Collected data entries:
****************************************
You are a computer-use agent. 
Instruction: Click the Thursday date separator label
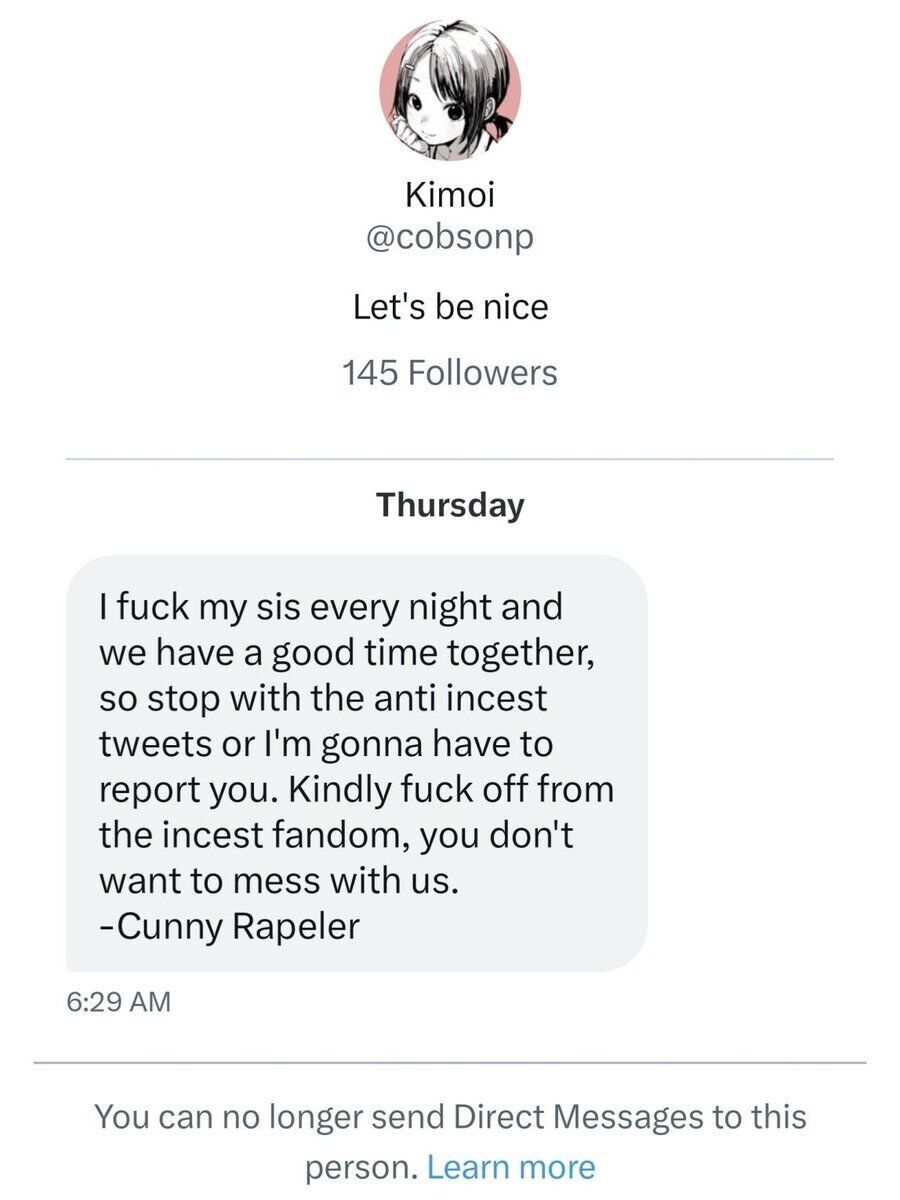click(x=450, y=505)
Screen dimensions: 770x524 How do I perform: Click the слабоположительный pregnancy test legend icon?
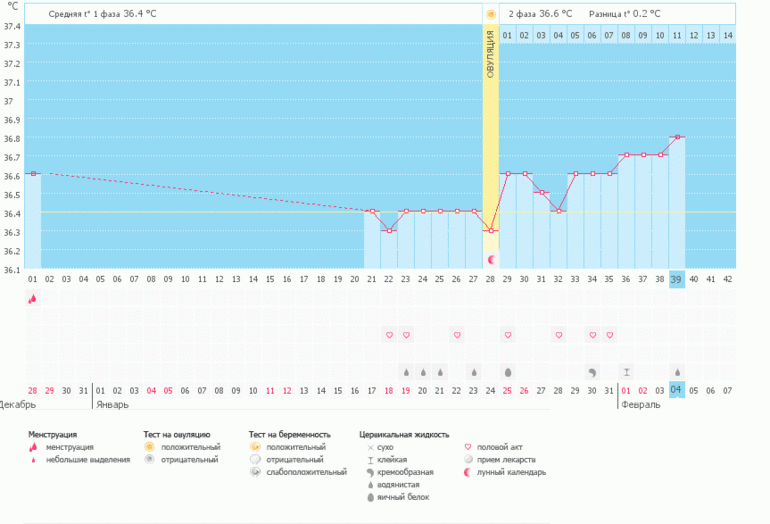pos(255,471)
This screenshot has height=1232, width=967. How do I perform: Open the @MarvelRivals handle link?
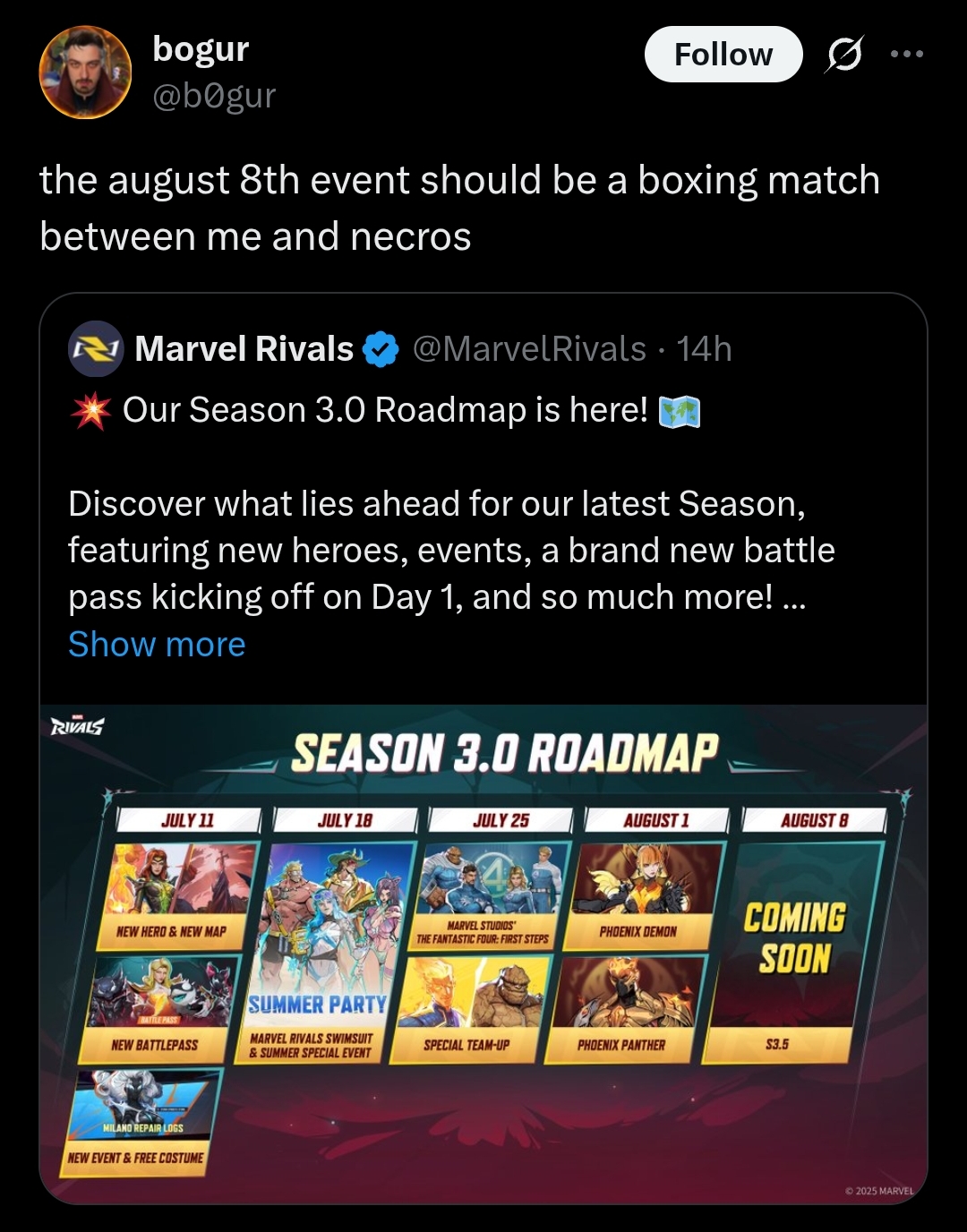pyautogui.click(x=529, y=349)
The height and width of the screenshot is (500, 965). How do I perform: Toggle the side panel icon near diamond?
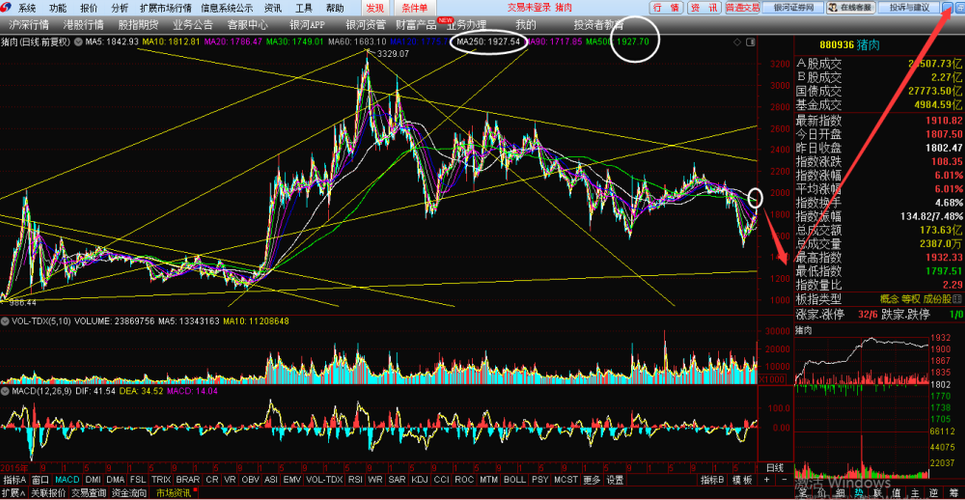pyautogui.click(x=750, y=42)
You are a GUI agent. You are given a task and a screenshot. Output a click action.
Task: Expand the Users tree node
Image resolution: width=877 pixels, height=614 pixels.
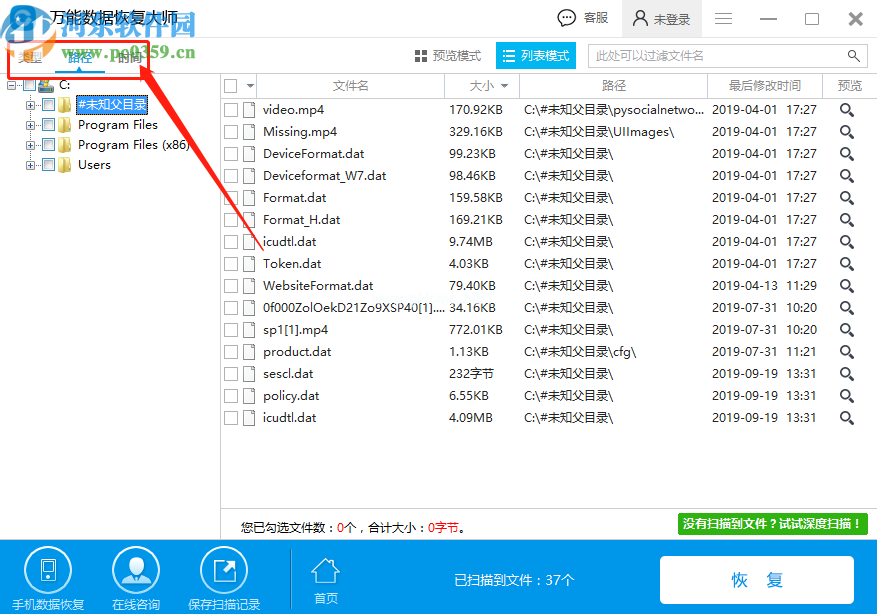(31, 165)
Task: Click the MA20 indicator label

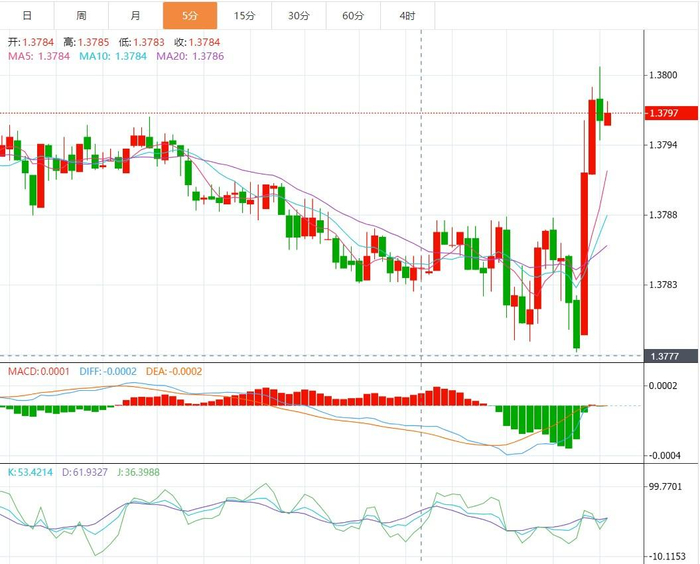Action: (x=190, y=56)
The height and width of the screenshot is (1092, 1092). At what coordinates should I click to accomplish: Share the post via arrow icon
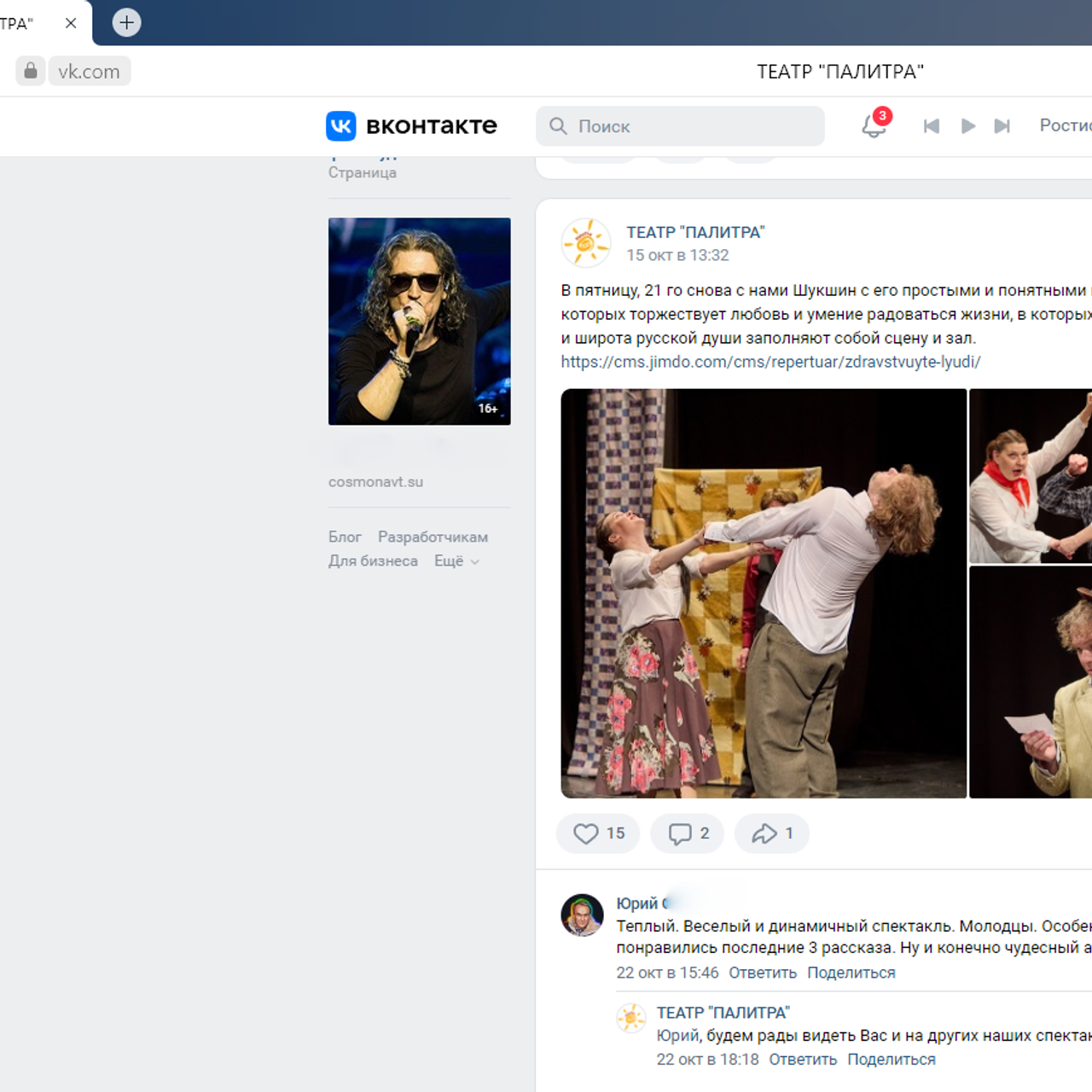771,834
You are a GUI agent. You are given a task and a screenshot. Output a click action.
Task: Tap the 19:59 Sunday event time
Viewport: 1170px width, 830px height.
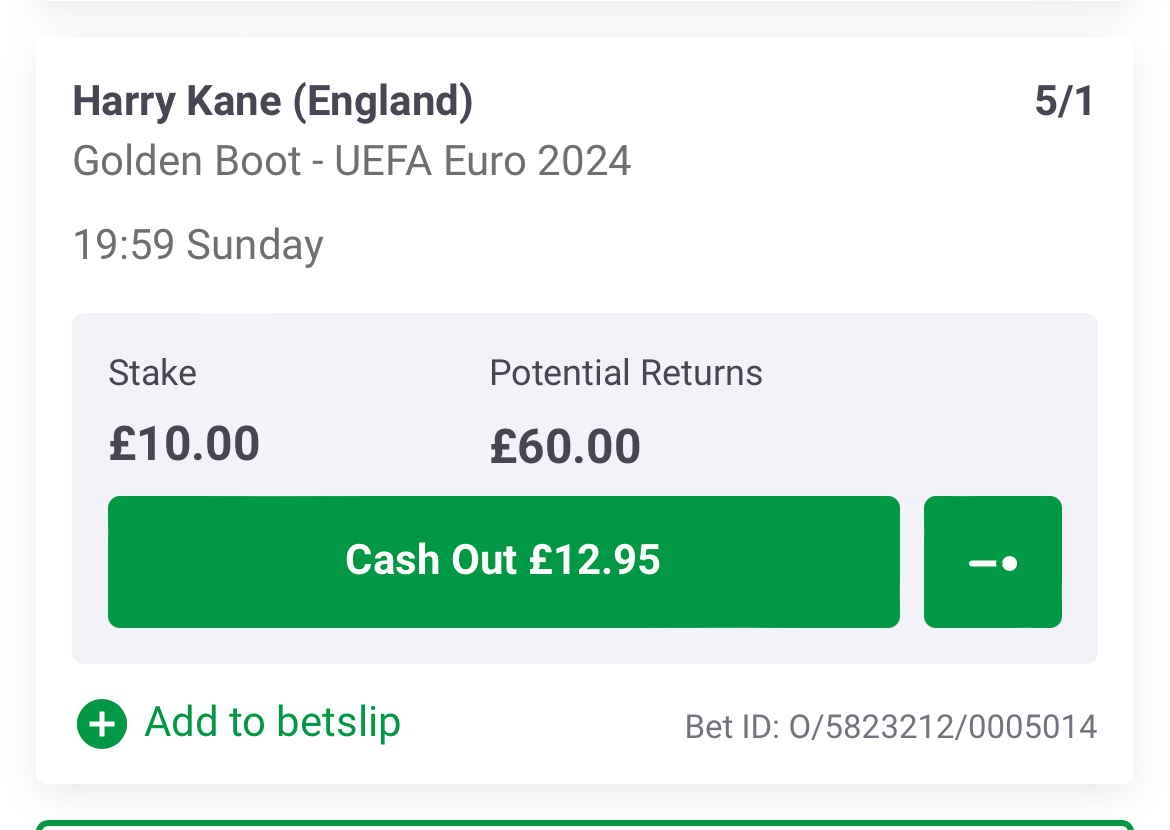point(198,246)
****************************************
Directions for this task: Your answer must be an exact copy of the entries above, with no pictures in it.

Reply to the exercise:
You are a computer-use agent. 
Instruction: Click the Thursday date separator label
click(x=450, y=505)
Screen dimensions: 770x524 How do I perform: Click the слабоположительный pregnancy test legend icon?
pos(255,471)
This screenshot has height=1232, width=967. How do I perform: Open the @MarvelRivals handle link?
pyautogui.click(x=529, y=349)
The height and width of the screenshot is (500, 965). How do I perform: Toggle the side panel icon near diamond?
pyautogui.click(x=750, y=42)
You are a GUI agent. You are given a task and a screenshot. Output a click action.
Task: Expand the Users tree node
Image resolution: width=877 pixels, height=614 pixels.
(31, 165)
Task: Click the MA20 indicator label

Action: (x=190, y=56)
The height and width of the screenshot is (1092, 1092). At what coordinates should I click to accomplish: Share the post via arrow icon
771,834
You are a GUI agent. You are given a task and a screenshot. Output a click action.
Task: Tap the 19:59 Sunday event time
Viewport: 1170px width, 830px height.
point(198,246)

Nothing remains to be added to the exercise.